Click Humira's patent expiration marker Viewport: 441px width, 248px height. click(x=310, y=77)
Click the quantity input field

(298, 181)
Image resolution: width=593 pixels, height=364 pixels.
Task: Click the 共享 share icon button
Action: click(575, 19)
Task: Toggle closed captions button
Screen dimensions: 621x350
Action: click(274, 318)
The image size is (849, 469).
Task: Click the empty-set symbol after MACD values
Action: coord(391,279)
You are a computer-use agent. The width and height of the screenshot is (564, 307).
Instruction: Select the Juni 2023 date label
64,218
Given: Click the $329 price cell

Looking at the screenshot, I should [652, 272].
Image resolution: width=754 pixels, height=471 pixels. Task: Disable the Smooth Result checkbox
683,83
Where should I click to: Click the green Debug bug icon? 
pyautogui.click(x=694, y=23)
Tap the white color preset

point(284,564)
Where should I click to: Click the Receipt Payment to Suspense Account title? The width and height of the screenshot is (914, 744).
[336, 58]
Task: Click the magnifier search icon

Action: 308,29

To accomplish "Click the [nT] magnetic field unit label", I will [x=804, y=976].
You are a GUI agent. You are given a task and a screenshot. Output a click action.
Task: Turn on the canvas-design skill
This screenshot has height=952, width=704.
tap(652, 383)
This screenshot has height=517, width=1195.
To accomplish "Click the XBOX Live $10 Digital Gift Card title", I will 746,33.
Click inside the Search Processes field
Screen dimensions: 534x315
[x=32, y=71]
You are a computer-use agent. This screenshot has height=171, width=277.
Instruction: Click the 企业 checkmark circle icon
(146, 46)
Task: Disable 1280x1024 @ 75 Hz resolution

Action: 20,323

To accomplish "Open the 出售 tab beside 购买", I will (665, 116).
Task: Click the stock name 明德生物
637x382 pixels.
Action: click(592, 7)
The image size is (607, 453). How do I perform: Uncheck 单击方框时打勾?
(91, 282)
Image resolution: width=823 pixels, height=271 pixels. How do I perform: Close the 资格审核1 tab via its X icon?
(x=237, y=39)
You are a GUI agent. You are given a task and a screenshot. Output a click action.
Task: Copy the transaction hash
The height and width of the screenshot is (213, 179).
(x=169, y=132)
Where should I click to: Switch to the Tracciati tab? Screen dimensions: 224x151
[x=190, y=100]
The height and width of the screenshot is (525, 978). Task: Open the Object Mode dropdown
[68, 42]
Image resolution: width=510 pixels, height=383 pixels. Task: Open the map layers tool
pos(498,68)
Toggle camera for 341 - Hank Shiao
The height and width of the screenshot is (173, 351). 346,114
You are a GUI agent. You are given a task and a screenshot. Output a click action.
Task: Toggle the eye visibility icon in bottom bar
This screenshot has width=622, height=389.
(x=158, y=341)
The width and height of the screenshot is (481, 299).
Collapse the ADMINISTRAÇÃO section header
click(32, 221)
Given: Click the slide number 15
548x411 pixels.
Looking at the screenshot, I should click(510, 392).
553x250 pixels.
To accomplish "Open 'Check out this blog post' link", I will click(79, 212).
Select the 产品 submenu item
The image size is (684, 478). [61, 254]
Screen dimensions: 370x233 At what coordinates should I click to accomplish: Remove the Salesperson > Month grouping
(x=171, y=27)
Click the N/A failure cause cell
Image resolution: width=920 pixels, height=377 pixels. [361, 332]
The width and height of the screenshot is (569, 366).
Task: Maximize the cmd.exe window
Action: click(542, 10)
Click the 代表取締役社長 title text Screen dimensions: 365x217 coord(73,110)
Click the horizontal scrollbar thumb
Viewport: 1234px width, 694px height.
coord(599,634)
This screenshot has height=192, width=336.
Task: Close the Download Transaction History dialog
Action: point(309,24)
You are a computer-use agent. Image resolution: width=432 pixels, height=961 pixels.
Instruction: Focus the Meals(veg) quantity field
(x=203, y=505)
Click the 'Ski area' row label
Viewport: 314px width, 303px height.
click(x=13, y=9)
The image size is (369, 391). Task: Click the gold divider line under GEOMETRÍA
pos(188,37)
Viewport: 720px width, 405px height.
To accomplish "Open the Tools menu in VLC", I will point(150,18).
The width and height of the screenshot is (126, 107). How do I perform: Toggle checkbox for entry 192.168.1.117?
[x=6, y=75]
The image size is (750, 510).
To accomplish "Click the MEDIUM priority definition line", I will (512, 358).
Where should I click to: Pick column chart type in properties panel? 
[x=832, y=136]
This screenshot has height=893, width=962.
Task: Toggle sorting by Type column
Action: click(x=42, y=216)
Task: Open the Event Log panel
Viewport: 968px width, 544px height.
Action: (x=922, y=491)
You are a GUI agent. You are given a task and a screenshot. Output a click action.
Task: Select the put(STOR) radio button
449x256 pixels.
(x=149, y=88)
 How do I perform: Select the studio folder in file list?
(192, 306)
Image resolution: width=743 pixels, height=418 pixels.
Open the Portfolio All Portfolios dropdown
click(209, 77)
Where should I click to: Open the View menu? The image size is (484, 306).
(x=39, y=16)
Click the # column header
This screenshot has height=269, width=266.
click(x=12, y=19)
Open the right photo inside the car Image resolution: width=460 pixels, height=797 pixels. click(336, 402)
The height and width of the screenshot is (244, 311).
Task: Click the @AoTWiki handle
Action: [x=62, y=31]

*EXERCISE*.
Find the word "computer" in the entries, and copy every line it shows up in.

*WRITTEN ANSWER*.
You are a computer-use agent. The width and height of the screenshot is (564, 307).
You are a computer-use agent. This screenshot has height=171, width=277.
You are a computer-use agent. Image resolution: width=432 pixels, height=961 pixels.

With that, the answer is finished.